Safer Parking Scheme 
The association manages the "Safer Parking Scheme" (formerly the Secured Car Parks Award) on behalf of the Association of Chief Police Officers (ACPO). The purpose of the scheme is to raise the standard of safety, security, design and operation of UK car parks.  Car parks that are found to meet the criteria set down by the scheme are awarded the Park Mark Safer Parking Award. The award is made after inspection by an accredited assessor and is subject to re-assessment every 2 years.

The Park Mark award may be granted to both council and privately operated car parks. In 2014 the Scheme celebrated its 10th Anniversary since becoming the Safer Parking Scheme.

Private parking enforcement 
Advice and guidance for motorists parking on private land can be found on various websites including the BPA, Know Your Parking Rights, Citizens Advice and POPLA. Website forums such as Pepipoo and moneysavingexpert also debate the issues.

Approved Operator Scheme and Code of Practice
The BPA's Approved Operator Scheme (AOS) launched in October 2007. The scheme is for BPA members that are involved in parking enforcement services on private land or in unregulated public car parks and was created after the DVLA announced it would only provide vehicle driver details to companies that joined an Accredited Trade Association. A condition of an ATA is that they have a Code of Practice in place. The BPA has been working with DVLA since their announcement, achieving ATA status and sharing all plans for the AOS with DVLA.

In complying with the Code, operators that are members of the AOS are able to demonstrate that their business operates to a set of standards and that it is recognised as an ostensibly professional and responsible member of the industry.
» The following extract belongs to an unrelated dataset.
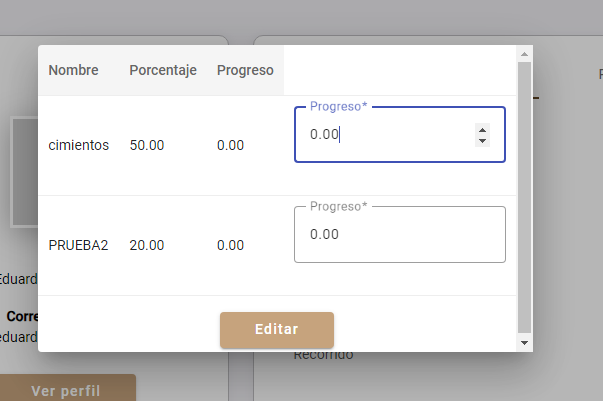Click the increment arrow in cimientos Progreso field
Viewport: 603px width, 401px height.
pyautogui.click(x=483, y=129)
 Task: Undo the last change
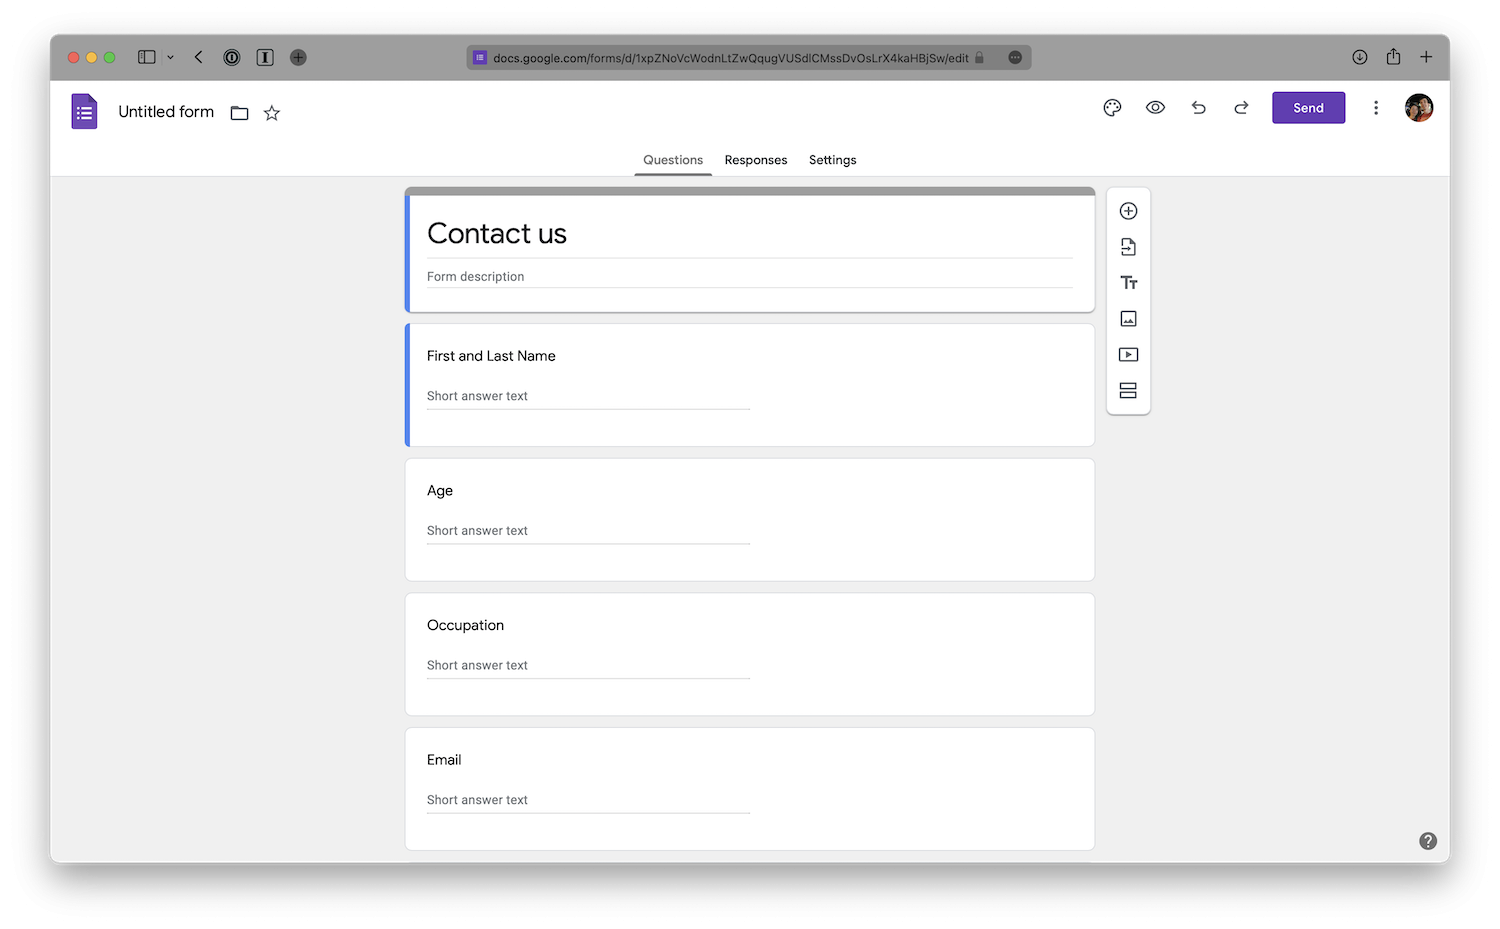tap(1198, 108)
However, if non-compliance to the Code is proven, it leads to sanctions being temporarily applied and could ultimately result in the member being suspended or expelled from the scheme.

Keeper liability 
As part of the Protection of Freedoms Act, keeper liability was introduced by Government on the proviso that the parking sector provided the motorist with an Independent Appeals Service (IAS) and that the service is funded by the sector. On public roads and regulated public car parks in most of England and Wales, and parts of Scotland where Civil Parking Enforcement operates, the law says that the owner is liable for any penalty charges regardless of who was driving. The owner is defined in those cases as being the Registered Keeper at the time of the contravention.

Parking on Private Land Appeals (POPLA)
The Parking on Private Land Appeals (POPLA) is the independent appeals service established by the BPA and initially operated by London Councils from October 2012 to September 2015. Ombudsman Services took over as the service provider for POPLA on 1 October 2015. The remit of POPLA to handle appeals by drivers and others wanting to challenge the issue of a parking charge notice issued by members of the BPA's Approved Operator Scheme on private land. POPLA only handles appeals after the recipient of the parking charge notice has been through the internal complaints procedures of the operator who issued the notice.

POPLA is available to all motorists who park on private land where parking is invited as well as locations where parking is not invited. POPLA is judicially independent when it comes to deciding the outcome of an appeal and their decision is binding on the operator only. The POPLA service is free to the motorist with the parking operator being charged a fee for every appeal that is considered. POPLA publishes an annual report which is available on its website.

At the official launch of POPLA, then Parliamentary Under Secretary of State for Transport Norman Baker welcomed the first annual report and the success of POPLA stating "This report shows that motorists are using this new free appeals service in significant numbers and, in more than half of cases, having their appeals upheld. This shows the new system is working for drivers and for the parking industry."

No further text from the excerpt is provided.